Text and element pointing items
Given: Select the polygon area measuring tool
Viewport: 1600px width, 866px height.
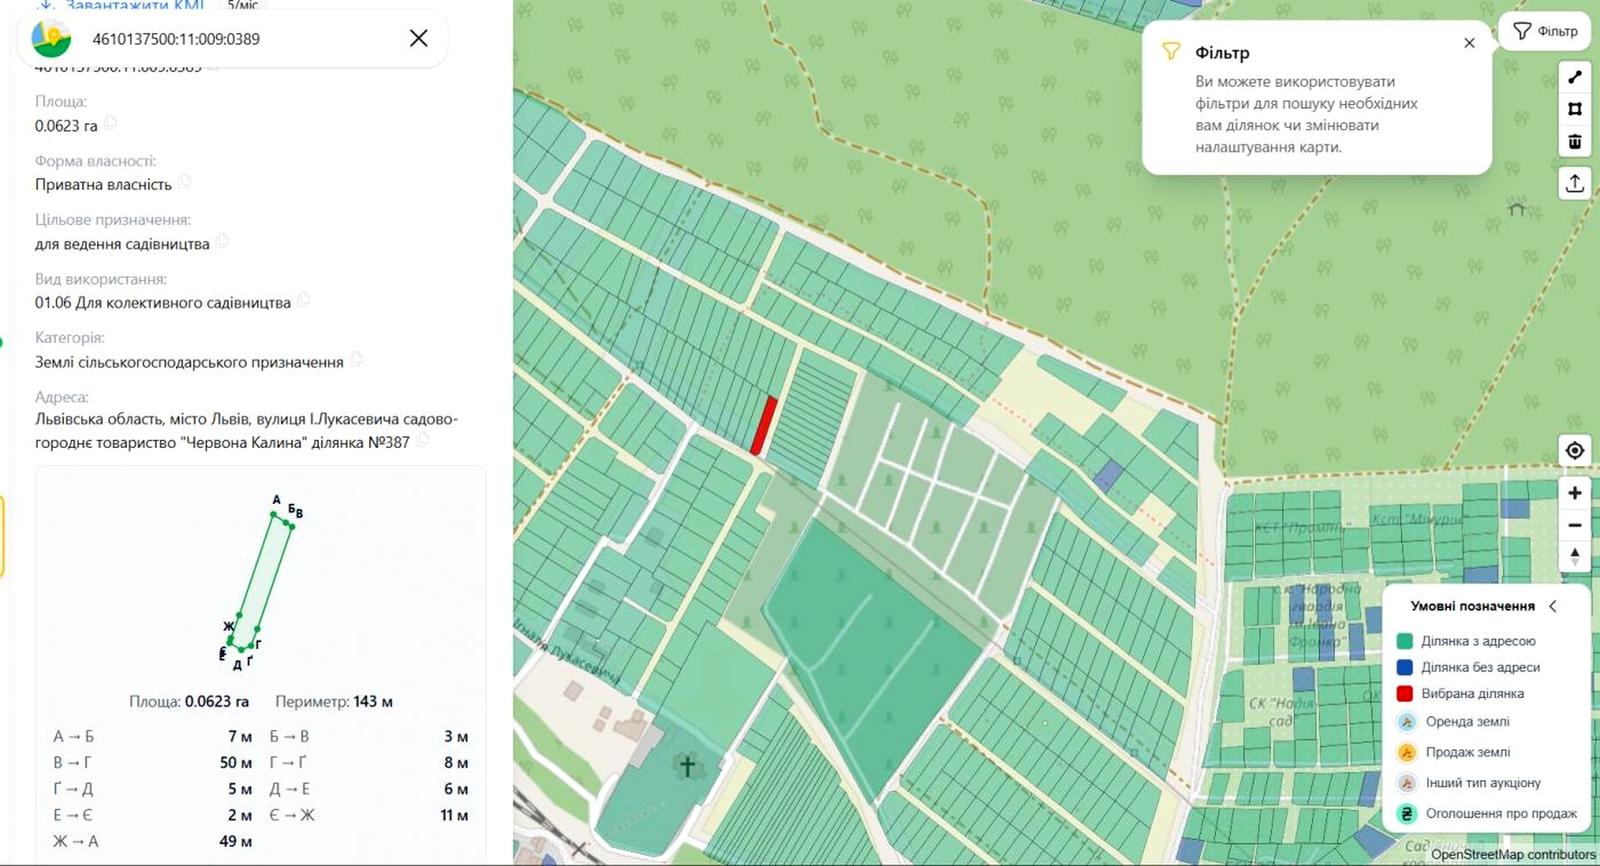Looking at the screenshot, I should [x=1574, y=109].
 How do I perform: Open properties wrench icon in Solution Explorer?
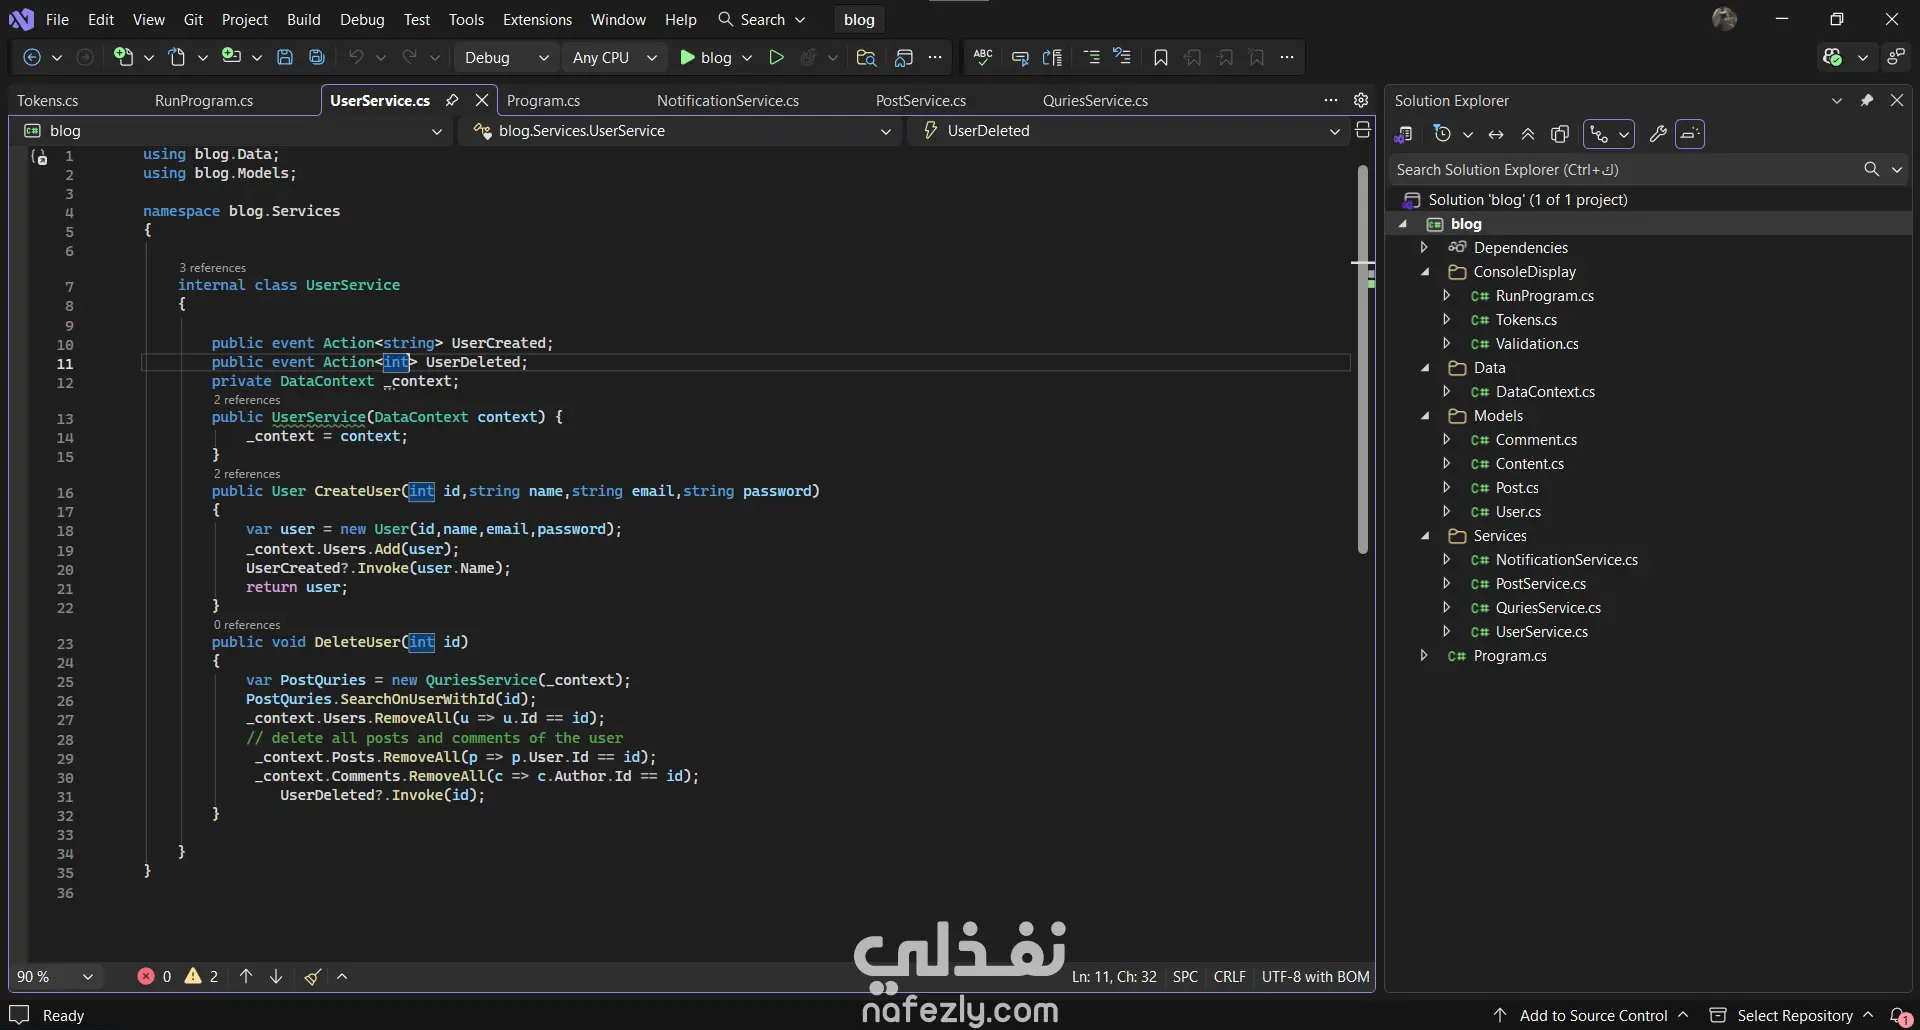1657,134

**Given exercise:**
Can you return, word for word, the lines from the one containing "How do I perform: Open" through the end of the items, with both ends included and the pictures left out?

**Completed task:**
 How do I perform: Open properties wrench icon in Solution Explorer?
1657,134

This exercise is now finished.